Instructions for the task.
Could you format each line of the material below as a string in a JSON list, one string per line and blank lines left out?
** begin **
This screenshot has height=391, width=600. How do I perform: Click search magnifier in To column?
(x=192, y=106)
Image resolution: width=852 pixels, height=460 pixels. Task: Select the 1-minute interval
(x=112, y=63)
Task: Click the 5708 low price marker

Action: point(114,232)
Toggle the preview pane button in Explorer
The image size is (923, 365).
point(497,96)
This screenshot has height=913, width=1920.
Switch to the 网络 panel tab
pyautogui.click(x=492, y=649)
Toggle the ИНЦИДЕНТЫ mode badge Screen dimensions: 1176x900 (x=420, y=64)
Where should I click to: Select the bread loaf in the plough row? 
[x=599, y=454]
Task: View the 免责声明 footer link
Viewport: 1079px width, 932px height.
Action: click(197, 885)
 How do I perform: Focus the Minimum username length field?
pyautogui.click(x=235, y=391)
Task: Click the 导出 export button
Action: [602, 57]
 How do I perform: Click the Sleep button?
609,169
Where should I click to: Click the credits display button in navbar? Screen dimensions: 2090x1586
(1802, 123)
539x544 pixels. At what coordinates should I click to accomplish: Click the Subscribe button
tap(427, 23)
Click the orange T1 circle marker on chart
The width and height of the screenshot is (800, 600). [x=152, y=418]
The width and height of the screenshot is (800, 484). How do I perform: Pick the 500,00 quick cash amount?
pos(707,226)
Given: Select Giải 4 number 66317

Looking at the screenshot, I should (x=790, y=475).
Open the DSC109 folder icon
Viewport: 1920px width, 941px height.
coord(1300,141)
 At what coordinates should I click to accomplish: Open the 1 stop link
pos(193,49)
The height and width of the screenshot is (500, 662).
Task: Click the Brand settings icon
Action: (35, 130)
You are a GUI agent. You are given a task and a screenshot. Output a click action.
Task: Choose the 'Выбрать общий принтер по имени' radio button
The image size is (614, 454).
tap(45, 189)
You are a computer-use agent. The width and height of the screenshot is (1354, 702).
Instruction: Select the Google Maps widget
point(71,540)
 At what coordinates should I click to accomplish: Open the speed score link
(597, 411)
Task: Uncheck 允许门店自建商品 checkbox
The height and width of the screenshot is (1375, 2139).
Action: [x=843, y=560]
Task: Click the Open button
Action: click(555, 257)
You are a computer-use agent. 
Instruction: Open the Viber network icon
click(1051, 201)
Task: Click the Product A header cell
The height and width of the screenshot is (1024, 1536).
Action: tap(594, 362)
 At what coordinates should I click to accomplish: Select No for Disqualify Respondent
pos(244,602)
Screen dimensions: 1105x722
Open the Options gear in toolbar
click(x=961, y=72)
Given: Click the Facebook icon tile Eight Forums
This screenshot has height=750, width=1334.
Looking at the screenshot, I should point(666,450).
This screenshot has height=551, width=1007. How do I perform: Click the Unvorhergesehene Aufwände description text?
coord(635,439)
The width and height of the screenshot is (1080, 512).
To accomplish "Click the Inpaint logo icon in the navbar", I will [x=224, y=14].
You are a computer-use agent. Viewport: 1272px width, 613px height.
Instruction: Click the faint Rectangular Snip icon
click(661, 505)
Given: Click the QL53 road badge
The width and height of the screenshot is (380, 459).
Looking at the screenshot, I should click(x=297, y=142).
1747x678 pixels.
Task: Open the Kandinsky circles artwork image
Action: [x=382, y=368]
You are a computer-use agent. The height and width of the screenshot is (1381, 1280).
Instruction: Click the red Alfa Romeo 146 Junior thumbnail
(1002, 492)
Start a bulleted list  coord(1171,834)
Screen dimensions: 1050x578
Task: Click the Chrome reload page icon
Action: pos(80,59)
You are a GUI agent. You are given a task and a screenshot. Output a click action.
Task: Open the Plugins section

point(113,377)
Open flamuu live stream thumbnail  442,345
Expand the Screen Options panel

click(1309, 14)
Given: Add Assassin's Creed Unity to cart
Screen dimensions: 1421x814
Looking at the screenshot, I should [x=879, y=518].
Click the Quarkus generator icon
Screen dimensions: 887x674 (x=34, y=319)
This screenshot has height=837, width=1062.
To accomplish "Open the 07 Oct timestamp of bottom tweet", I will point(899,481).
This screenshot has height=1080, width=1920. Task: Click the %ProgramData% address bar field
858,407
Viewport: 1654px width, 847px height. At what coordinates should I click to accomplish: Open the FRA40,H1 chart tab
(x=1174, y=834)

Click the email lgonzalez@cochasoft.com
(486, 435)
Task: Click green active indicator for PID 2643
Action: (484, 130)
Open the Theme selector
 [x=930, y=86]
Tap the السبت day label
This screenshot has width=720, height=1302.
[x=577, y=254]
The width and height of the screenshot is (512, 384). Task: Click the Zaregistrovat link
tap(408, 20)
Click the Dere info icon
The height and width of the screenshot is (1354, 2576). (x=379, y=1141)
** end **
Exercise answer.
[
  "This screenshot has height=391, width=600. How do I perform: Click search magnifier in To column?",
  "(x=192, y=106)",
  "Image resolution: width=852 pixels, height=460 pixels. Task: Select the 1-minute interval",
  "(x=112, y=63)",
  "Task: Click the 5708 low price marker",
  "Action: point(114,232)",
  "Toggle the preview pane button in Explorer",
  "The image size is (923, 365).",
  "point(497,96)",
  "This screenshot has height=913, width=1920.",
  "Switch to the 网络 panel tab",
  "pyautogui.click(x=492, y=649)",
  "Toggle the ИНЦИДЕНТЫ mode badge Screen dimensions: 1176x900 (x=420, y=64)",
  "Where should I click to: Select the bread loaf in the plough row? ",
  "[x=599, y=454]",
  "Task: View the 免责声明 footer link",
  "Viewport: 1079px width, 932px height.",
  "Action: click(197, 885)",
  " How do I perform: Focus the Minimum username length field?",
  "pyautogui.click(x=235, y=391)",
  "Task: Click the 导出 export button",
  "Action: [602, 57]",
  " How do I perform: Click the Sleep button?",
  "609,169",
  "Where should I click to: Click the credits display button in navbar? Screen dimensions: 2090x1586",
  "(1802, 123)",
  "539x544 pixels. At what coordinates should I click to accomplish: Click the Subscribe button",
  "tap(427, 23)",
  "Click the orange T1 circle marker on chart",
  "The width and height of the screenshot is (800, 600). [x=152, y=418]",
  "The width and height of the screenshot is (800, 484). How do I perform: Pick the 500,00 quick cash amount?",
  "pos(707,226)",
  "Given: Select Giải 4 number 66317",
  "Looking at the screenshot, I should (x=790, y=475).",
  "Open the DSC109 folder icon",
  "Viewport: 1920px width, 941px height.",
  "coord(1300,141)",
  " At what coordinates should I click to accomplish: Open the 1 stop link",
  "pos(193,49)",
  "The height and width of the screenshot is (500, 662).",
  "Task: Click the Brand settings icon",
  "Action: (35, 130)",
  "You are a GUI agent. You are given a task and a screenshot. Output a click action.",
  "Task: Choose the 'Выбрать общий принтер по имени' radio button",
  "The image size is (614, 454).",
  "tap(45, 189)",
  "You are a computer-use agent. The width and height of the screenshot is (1354, 702).",
  "Instruction: Select the Google Maps widget",
  "point(71,540)",
  " At what coordinates should I click to accomplish: Open the speed score link",
  "(597, 411)",
  "Task: Uncheck 允许门店自建商品 checkbox",
  "The height and width of the screenshot is (1375, 2139).",
  "Action: [x=843, y=560]",
  "Task: Click the Open button",
  "Action: click(555, 257)",
  "You are a computer-use agent. ",
  "Instruction: Open the Viber network icon",
  "click(1051, 201)",
  "Task: Click the Product A header cell",
  "The height and width of the screenshot is (1024, 1536).",
  "Action: tap(594, 362)",
  " At what coordinates should I click to accomplish: Select No for Disqualify Respondent",
  "pos(244,602)",
  "Screen dimensions: 1105x722",
  "Open the Options gear in toolbar",
  "click(x=961, y=72)",
  "Given: Click the Facebook icon tile Eight Forums",
  "This screenshot has height=750, width=1334.",
  "Looking at the screenshot, I should point(666,450).",
  "This screenshot has height=551, width=1007. How do I perform: Click the Unvorhergesehene Aufwände description text?",
  "coord(635,439)",
  "The width and height of the screenshot is (1080, 512).",
  "To accomplish \"Click the Inpaint logo icon in the navbar\", I will [x=224, y=14].",
  "You are a computer-use agent. Viewport: 1272px width, 613px height.",
  "Instruction: Click the faint Rectangular Snip icon",
  "click(661, 505)",
  "Given: Click the QL53 road badge",
  "The width and height of the screenshot is (380, 459).",
  "Looking at the screenshot, I should click(x=297, y=142).",
  "1747x678 pixels.",
  "Task: Open the Kandinsky circles artwork image",
  "Action: [x=382, y=368]",
  "You are a computer-use agent. The height and width of the screenshot is (1381, 1280).",
  "Instruction: Click the red Alfa Romeo 146 Junior thumbnail",
  "(1002, 492)",
  "Start a bulleted list  coord(1171,834)",
  "Screen dimensions: 1050x578",
  "Task: Click the Chrome reload page icon",
  "Action: pos(80,59)",
  "You are a GUI agent. You are given a task and a screenshot. Output a click action.",
  "Task: Open the Plugins section",
  "point(113,377)",
  "Open flamuu live stream thumbnail  442,345",
  "Expand the Screen Options panel",
  "click(1309, 14)",
  "Given: Add Assassin's Creed Unity to cart",
  "Screen dimensions: 1421x814",
  "Looking at the screenshot, I should [x=879, y=518].",
  "Click the Quarkus generator icon",
  "Screen dimensions: 887x674 (x=34, y=319)",
  "This screenshot has height=837, width=1062.",
  "To accomplish \"Open the 07 Oct timestamp of bottom tweet\", I will point(899,481).",
  "This screenshot has height=1080, width=1920. Task: Click the %ProgramData% address bar field",
  "858,407",
  "Viewport: 1654px width, 847px height. At what coordinates should I click to accomplish: Open the FRA40,H1 chart tab",
  "(x=1174, y=834)",
  "Click the email lgonzalez@cochasoft.com",
  "(486, 435)",
  "Task: Click green active indicator for PID 2643",
  "Action: (484, 130)",
  "Open the Theme selector",
  " [x=930, y=86]",
  "Tap the السبت day label",
  "This screenshot has width=720, height=1302.",
  "[x=577, y=254]",
  "The width and height of the screenshot is (512, 384). Task: Click the Zaregistrovat link",
  "tap(408, 20)",
  "Click the Dere info icon",
  "The height and width of the screenshot is (1354, 2576). (x=379, y=1141)"
]